## WORK TO BE COMPLETED
Copy every line of the items below word for word, from the line containing "Where should I" through the end of the items, both ends included. Leave the pictures out of your copy.

## DATA FOR PROCESSING
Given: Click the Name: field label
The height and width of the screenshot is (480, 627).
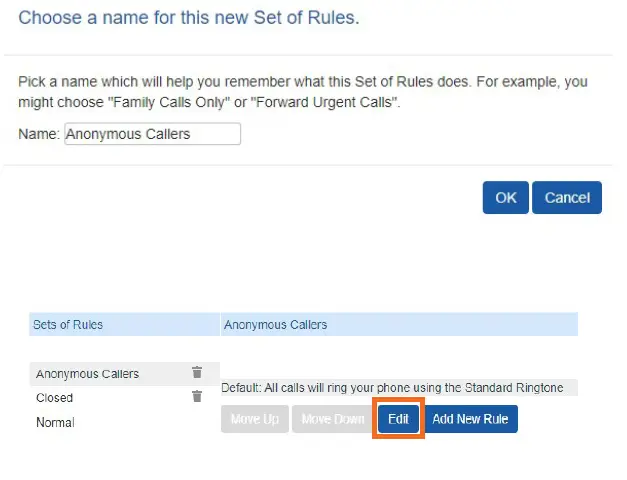Looking at the screenshot, I should tap(40, 134).
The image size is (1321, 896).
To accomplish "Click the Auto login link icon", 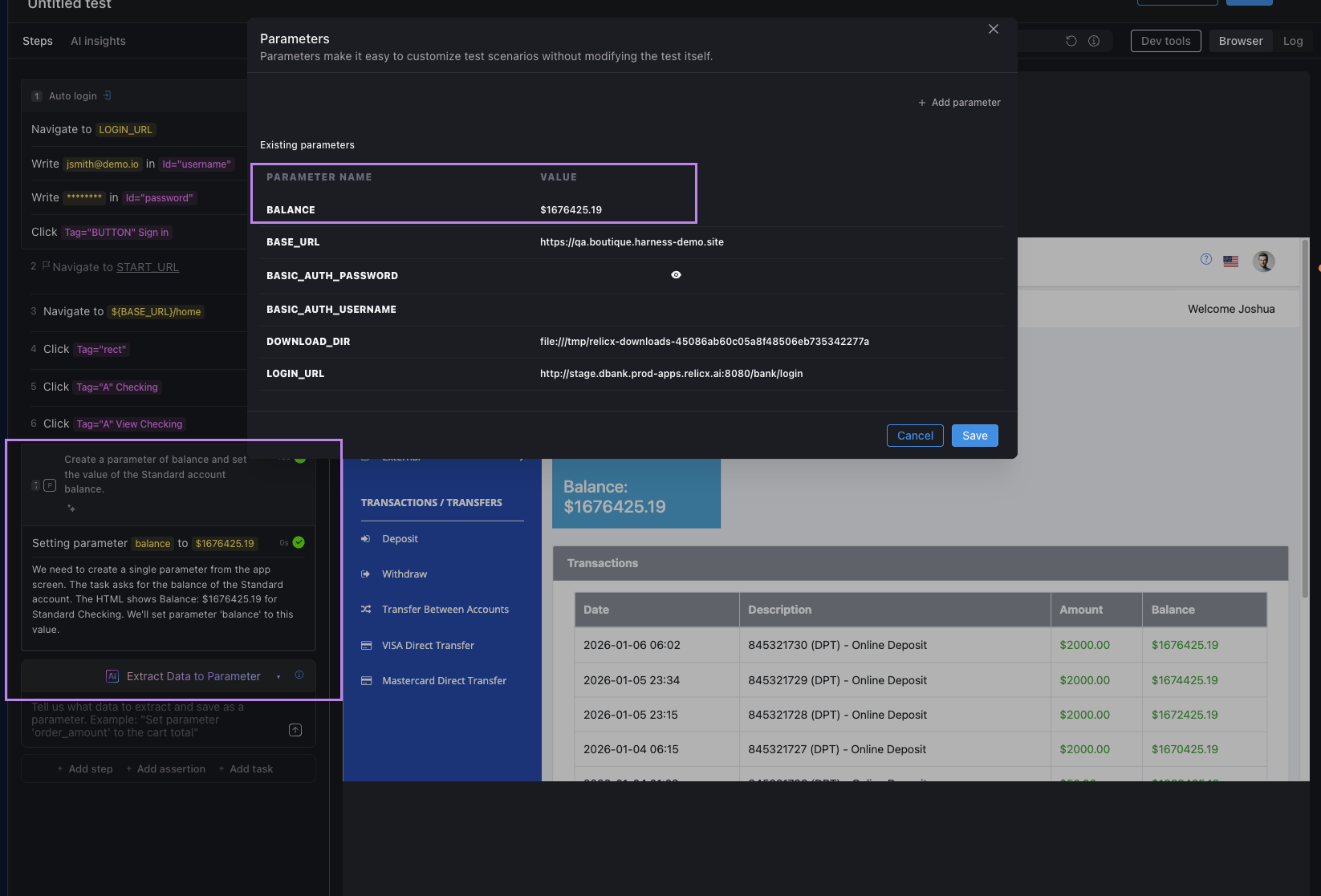I will point(108,95).
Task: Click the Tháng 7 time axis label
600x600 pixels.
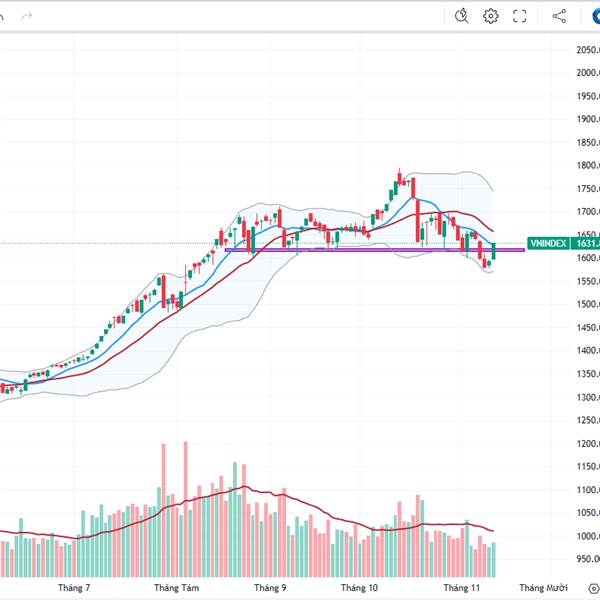Action: (x=74, y=588)
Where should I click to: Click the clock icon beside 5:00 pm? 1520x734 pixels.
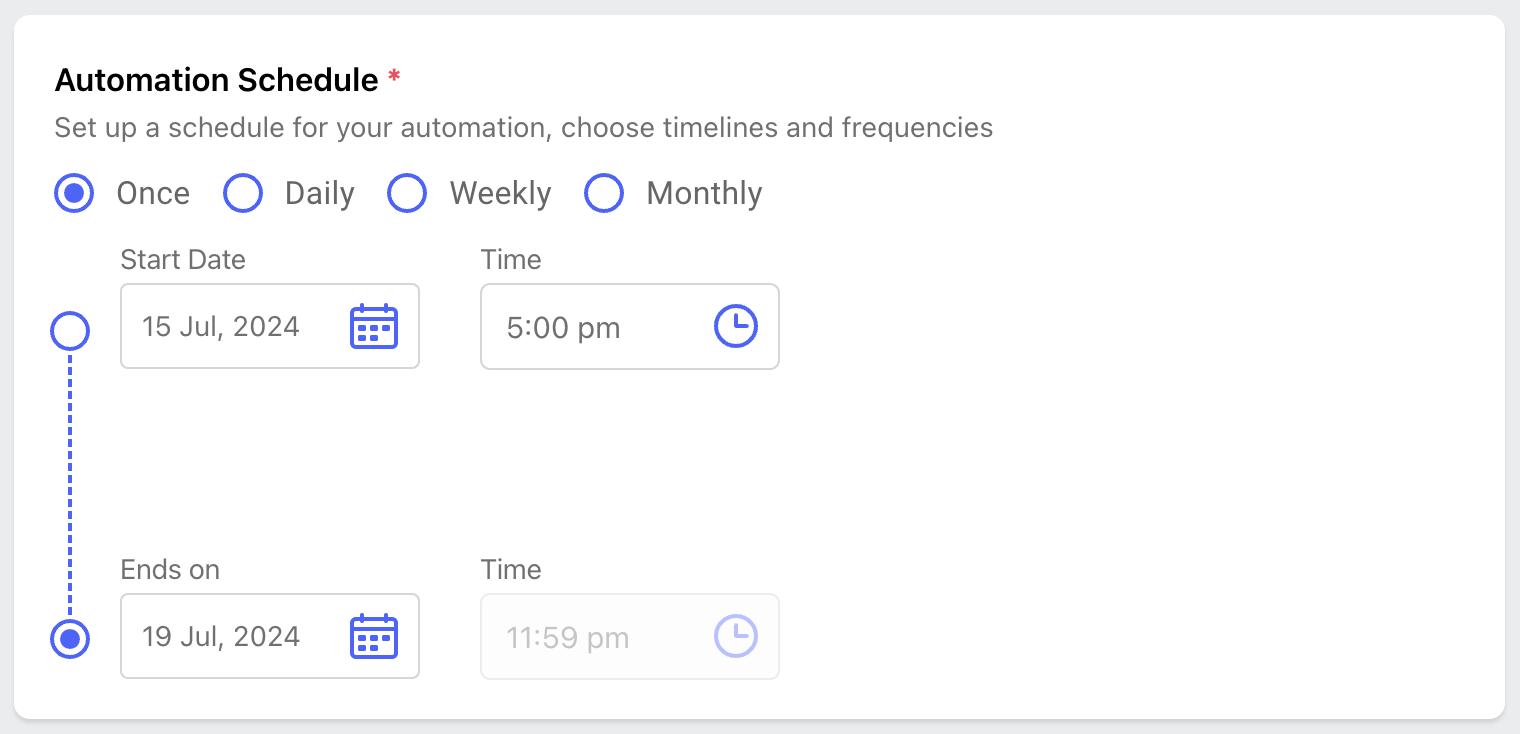click(x=736, y=327)

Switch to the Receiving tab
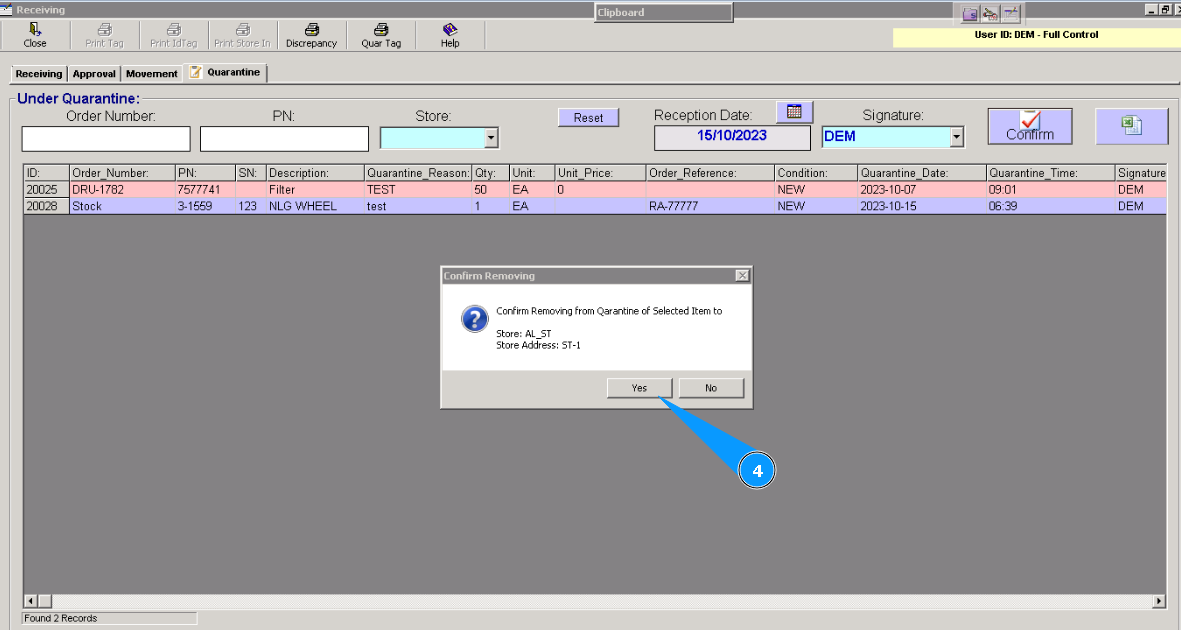(38, 72)
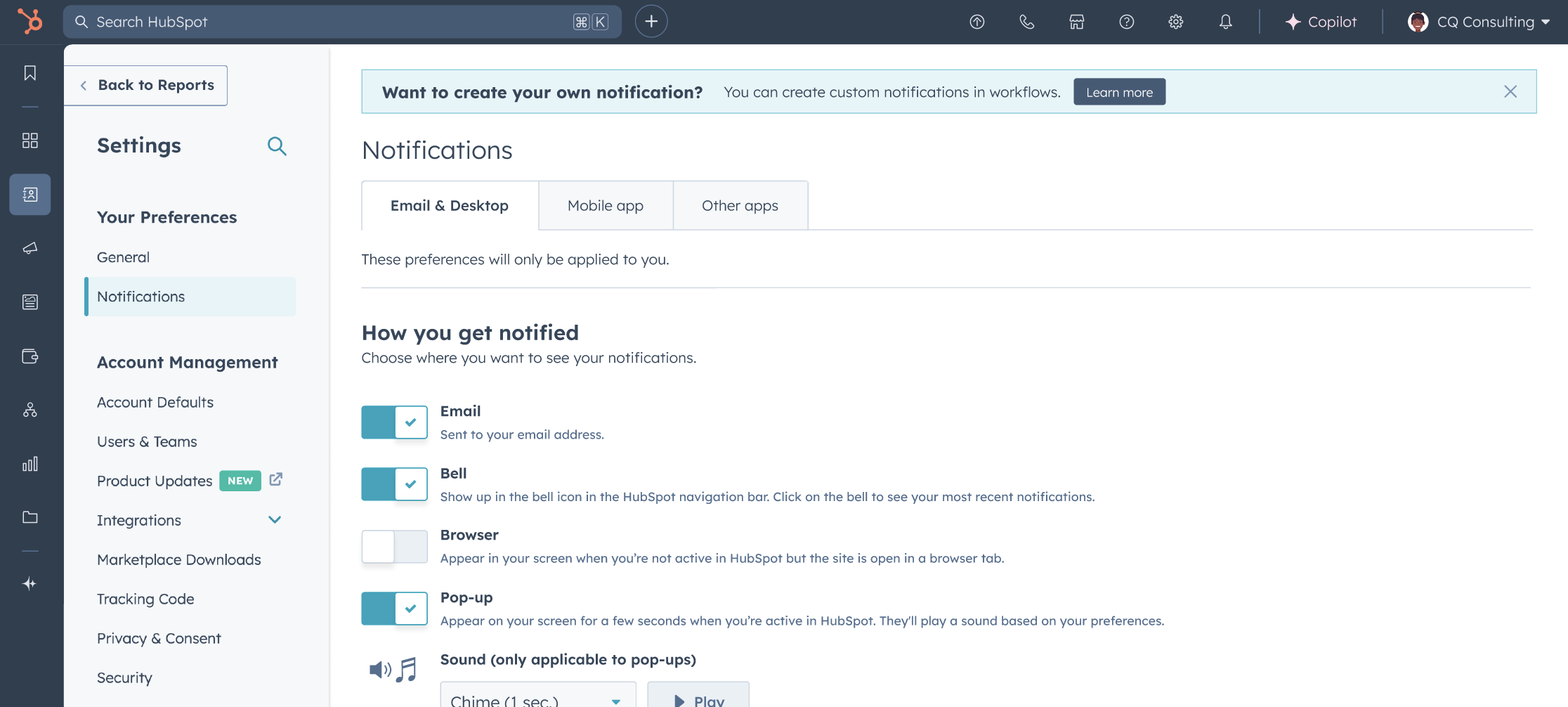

## FINAL RESULT
Where should I click to: Click the clock icon beside 5:00 pm? 1520x734 pixels.
click(x=736, y=327)

Switch to the Receiving tab
(38, 72)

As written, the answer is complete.